Kisah ini mungkin tidak setragis cinta Jack dan Ros yang akhirnya terkubur bersama tenggelamnya Titanic. Mungkin juga tidak sepedih kisah Zainuddin dan Hayati yang berakhir dengan Tenggelamnya Kapal Van Der Wick. Tetapi pertunjukan kasih Bojes dan Lia di Pelabuhan Majene tetap saja seperti dongeng cinta yang selama ini telah mewarnai kisah kasih manusia. Menggemaskan, mengharukan dan melampaui tatanan tertib.
Bojes, lelaki yang berniat merantau demi mengais rezeki di negeri seberang harus membatalkan niatnya. Di Pelabuhan Majene keinginan merantau itu tertahan. Niat luhur merantau untuk cari rezeki, demi keluarga dan uang panai untuk sementara ditangguhkan. Bojes tak rela membuat hati Lia nelangsa, tak ingin dia membuat lara berdenting di sanubari tambatan hati.

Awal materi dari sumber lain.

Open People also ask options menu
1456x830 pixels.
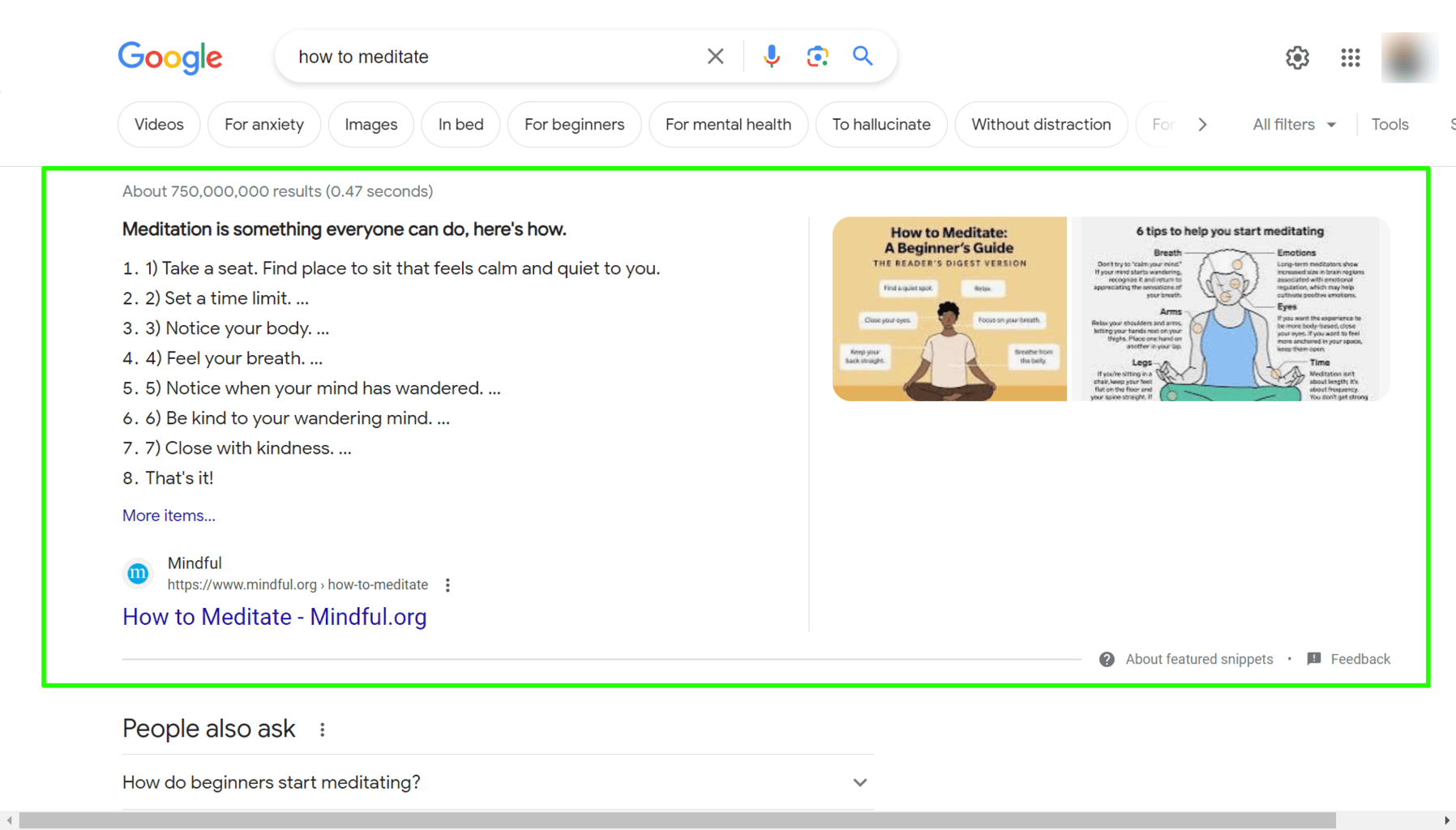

Lia tak sanggup melepasnya pergi. Akalnya bisa menerima, bahwa keberangkatan Bojes ke negeri rantau adalah untuk masa depan mereka juga.

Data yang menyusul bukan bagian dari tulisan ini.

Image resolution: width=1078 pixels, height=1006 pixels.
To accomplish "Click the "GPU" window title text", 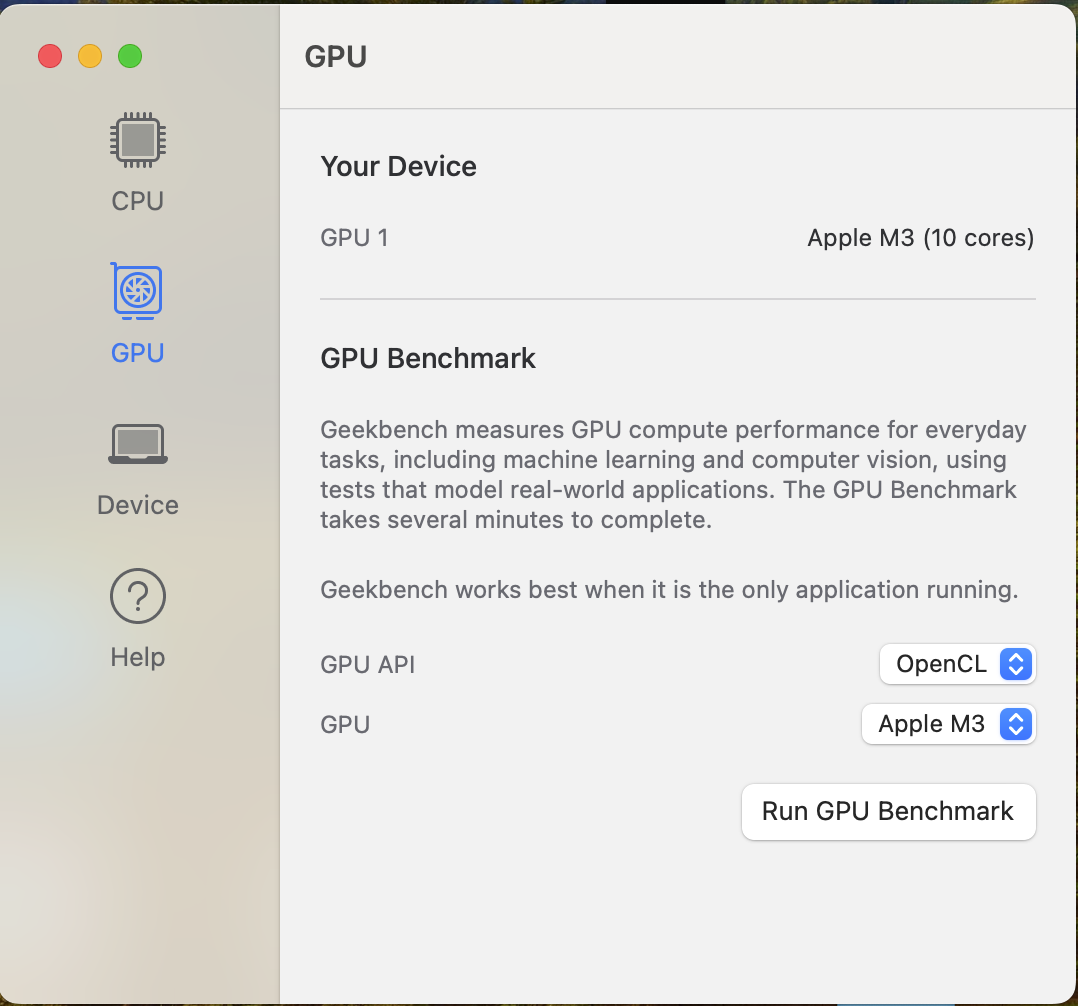I will click(336, 56).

Namun, wahai kawan, cinta tidak bisa ditata oleh akal. Mulanya mungkin Lia bisa menerima, maka dengan berbesar hati ia mengantar pujaan jiwa ke pelabuhan . Tetapi begitu terompet kapal berbunyi, ia sadar sang belahan jiwa segera akan berpisah dengannya, hatinya tak bisa berkompromi. Ego cintanya meletup, hasrat memilikinya terguncang. Tidak perlu menjelaskannya degan teori Freud dan Lacan, tapi siapa pun orang yang hatinya pernah tertambat benang kasih, terjatuh dalam danau asmara, pasti paham perasaan Lia. Ia memaksa untuk ikut.

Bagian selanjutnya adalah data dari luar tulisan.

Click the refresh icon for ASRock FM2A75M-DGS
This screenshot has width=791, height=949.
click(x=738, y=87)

Walaupun dalam banyak kisah cinta, laki-laki yang terperangkap asmara sering tak peduli dan bertimbang panjang, Bojes berbeda. Ia sadar sepenuhnya Lia belum jadi istrinya. Membawa Lia turut serta tidak hanya melanggar agama, tetapi adat-istiadat ia akan terabas dan keluarga akan tercoreng arang hitam. "Biarlah mati gaya, tapi jangan mati adat." Maka Bojes tak melakukan itu. Ia dengan sabar meminta Lia untuk pulang. Tapi mana bisa cinta dinasehati. Jika ia tengah meledak, bahasa apapun tak akan mempan. Bujuk rayu hingga tebasan pisau tak akan dihiraukan. Bojes yang sama merasakan kasih itu paham. Ia tak emosi dengan sikap pacarnya. Di bawah tatapan beratus ratus pasang mata, di tengah tepukan riuh dan sorakan, ia tak merasa malu. Tak keluar suara kasar karena kesal. Tak banyak lelaki yang bisa berdiri dengan sabar dan tenang dalam situasi demikian. Mungkin cintanya dan cinta Lia menjadi selubung yang membentengi mereka dari rasa malu dan amarah.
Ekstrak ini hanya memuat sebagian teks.